For a broader orientation to how South Carolina structures its counties, cities, and state agencies, the South Carolina State Authority home provides a navigable entry point across the full state.
How it works
Georgetown County operates under a council-administrator form of government. A seven-member County Council sets policy and adopts the annual budget; an appointed County Administrator handles day-to-day operations and department oversight. Council members are elected from single-member districts to four-year staggered terms, consistent with the structural model described in S.C. Code Ann. § 4-9-10.
The county's major administrative functions break down as follows:
- Assessor's Office — appraises real and personal property for tax purposes, administering the 4% legal residence exemption and the 6% commercial assessment ratio established under state law.
- Auditor's Office — calculates tax bills, processes vehicle taxes, and manages exemption applications, including those for veterans and persons with disabilities.
- Treasurer's Office — collects county taxes and distributes revenue to municipalities, school districts, and special purpose districts within county boundaries.
- Register of Deeds — maintains the official public record of land transactions, mortgages, and plats. Georgetown County's deed records extend back to colonial-era grants, making this resource something of an inadvertent historical archive.
- Sheriff's Office — provides law enforcement to unincorporated areas and operates the county detention center under the oversight of an elected sheriff.
- Planning and Zoning — administers land use ordinances and reviews development permits, with particular attention to floodplain regulations given the county's extensive FEMA Special Flood Hazard Areas.
- Georgetown County School District — an independent entity, not a county department, but funded in part through the county millage rate set by council.

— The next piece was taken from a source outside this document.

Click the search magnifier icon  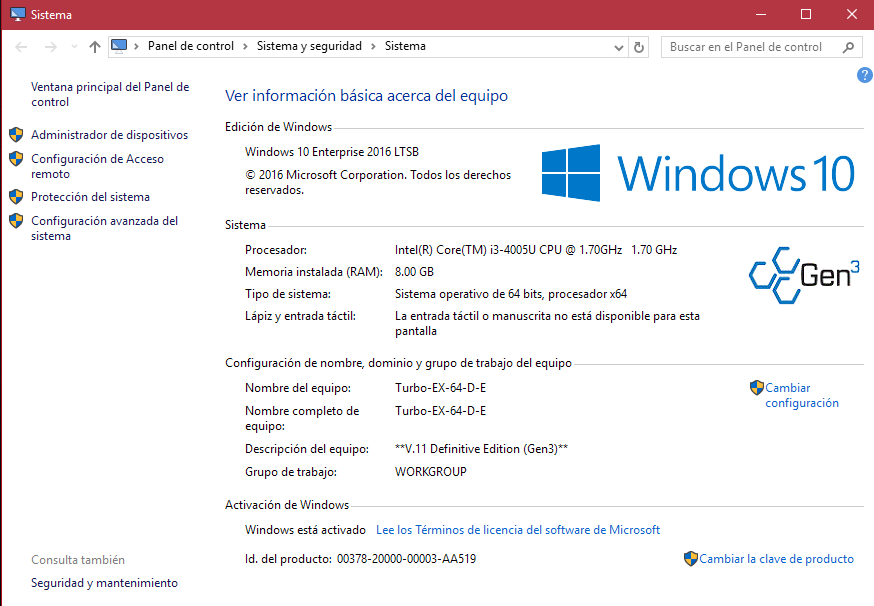tap(848, 47)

The South Carolina Government Authority covers the structural mechanics of South Carolina's state and local government apparatus in depth — including how county councils interact with state agencies and what services counties are mandated versus permitted to provide.
Common scenarios
Residents and property owners encounter Georgetown County government most often through a predictable set of transactions. Property tax bills arrive annually, calculated on the prior year's assessment; first installment payments are due by January 15 under state statute. New residents applying for the 4% legal residence exemption must file with the Assessor's Office within the applicable tax year — missing the deadline means paying the 6% rate until the next assessment cycle.

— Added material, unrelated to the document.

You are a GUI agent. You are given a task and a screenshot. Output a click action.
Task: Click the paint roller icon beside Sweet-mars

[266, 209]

Building permits route through the Planning and Zoning Department. Georgetown County's floodplain overlay means that construction permits in low-lying areas require FEMA Elevation Certificates, which must be prepared by a licensed surveyor — a requirement that surprises some property buyers who assume coastal construction is a simple matter of personal preference and adequate lumber.

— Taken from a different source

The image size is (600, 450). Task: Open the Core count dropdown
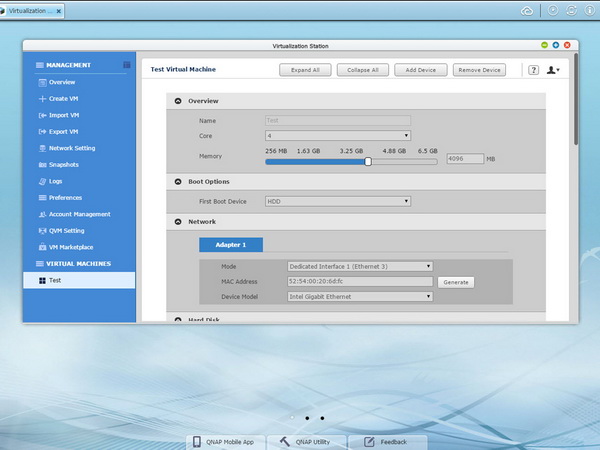point(338,135)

Deed transfers and mortgage filings go through the Register of Deeds, where recording fees are set by S.C. Code Ann. § 8-21-310. Vehicle registrations and tax payments flow through the Auditor and Treasurer's offices in sequence before going to the South Carolina Department of Motor Vehicles for title and plate issuance.
Georgetown County's population stood at approximately 62,680 residents according to the U.S. Census Bureau's 2020 decennial count, a figure that reflects modest growth from the 60,158 recorded in 2010. The median household income, per the Census Bureau's 2020 American Community Survey 5-year estimates, was approximately $48,900 — below the South Carolina statewide median of roughly $54,800 for the same period.
Decision boundaries
Georgetown County's authority has clear edges. The county council cannot override state law, and South Carolina's legislature sets the parameters within which counties operate — including tax assessment ratios, court jurisdiction, and environmental permitting thresholds that involve the South Carolina Department of Health and Environmental Control.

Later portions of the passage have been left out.